Provided text |
When I say we want to be there, ‘who’ wants to be there?—The body-mind complex, the impure consciousness, the Prakritik consciousness that is there. It considers itself as a free agency. That free agency is classically or technically called as the ego— Aham .

The Aham is really nothing very different from the agency driving all sentient creatures, all animals. So, the ego is there, and the ego is a bundle of imperfections, but the ego loves to call itself perfect. Are we together till this point? We are the ego, and we are the ego just as all animals are the ego, and that ego is nothing but a product of the body, and therefore, like everything else associated with the body, the ego is highly imperfect.

But the ego takes great pride in calling itself perfect, and the ego is deeply insecure about its imperfections and falsenesses being exposed. That’s who we are—the ego. The ego that wants to say, “I am good. I am alright. Verily, I am the Atma . I am the pure Self. I need no corrections. I need not rise. I need no ascension. I need no discipline.” Why is ego always that way? Why is the ego so insistent on calling itself ‘the pure Self’?

The reason is quite practical. Because if the ego does not call itself as the pure Self, it will have to work hard towards becoming the pure Self; becoming is not quite the right word, but let’s take it for practical reasons. If I do not accept that I am the Atma , then I’ll have to work very hard to reach the Atma . If I do not accept that I am already at the destination or if I concede that I am very far from the destination, then the onus will be on me to travel fast and travel rightly towards the destination, to reach the destination, and all that is hard work.

The ego, being governed by Prakriti , has a lot of Tamsa , and what is Tamsa ? Tamsa is a tendency to not work hard enough. Tamsa is laziness. Now, if I do not want to work hard enough, a cheap solution is to say, “I am already good enough. I do not need to work hard. I do not need to work hard because I am already at the destination, you see.” Right?

Tasks to complete |
[a] Answer these about the passage on the ego:
(i) What is the free agency classically or technically called?
(ii) What does the ego take great pride in calling itself?
(iii) How does the passage define Tamsa?
[b] In the passage on the ego, list every sentence in the quotation that begins "I am good."
[c] Extend the passage on the ego, picking up right after its final sentence.
The listing below comes from a separate source.

Raw data |

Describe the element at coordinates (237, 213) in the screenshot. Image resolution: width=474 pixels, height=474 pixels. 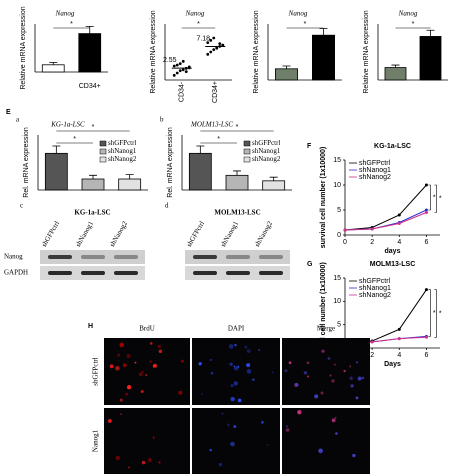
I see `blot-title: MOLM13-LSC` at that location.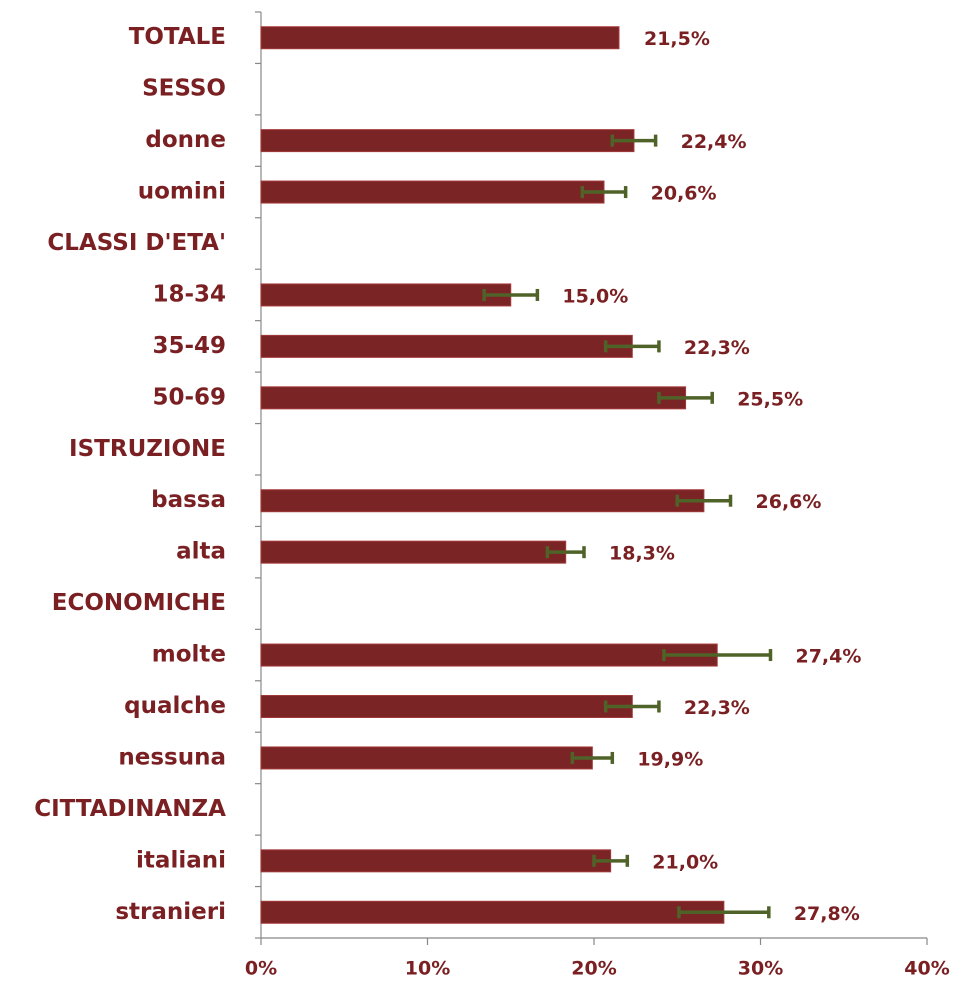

Expected results |
[a]
(i) The ego, or Aham.
(ii) Perfect.
(iii) As a tendency to not work hard enough, that is, laziness.

[b]
- I am good.
- I am alright.
- Verily, I am the Atma.
- I am the pure Self.
- I need no corrections.
- I need not rise.
- I need no ascension.
- I need no discipline.

[c]
So, each of us wants to somewhere assert that, “I am already good enough. I’m already good enough. I’m already good enough by dint of my birth. I was kind of born perfect. And if I say that about myself, I’ll have to say that equally about others as well, so I say I am perfect, and then I start expecting perfection from others as well. Because you see, I was born the True Self, the pure Atma . And if I was born that way, then, you know, my younger brother too has to be born that way, my wife too has to be born that way, my neighbour too has to be born that way.

So, who are all of us? We all are pure Atma , therefore we can make no mistake. Therefore, if we make mistakes, that is something of a shame, that is something to be censored, that is something to be shown down because Atma is not supposed to make mistakes.”

But the fact is we keep making mistakes. Why do we keep making mistakes? Because we are not at all the Atma . We are the animalistic ego, and therefore, we keep making mistakes. The moment we honestly admit that we are animals, and therefore, we behave like animals, the path to correction will open up. But for us to be corrected, first of all, we’ll have to admit that we are human beings only in name.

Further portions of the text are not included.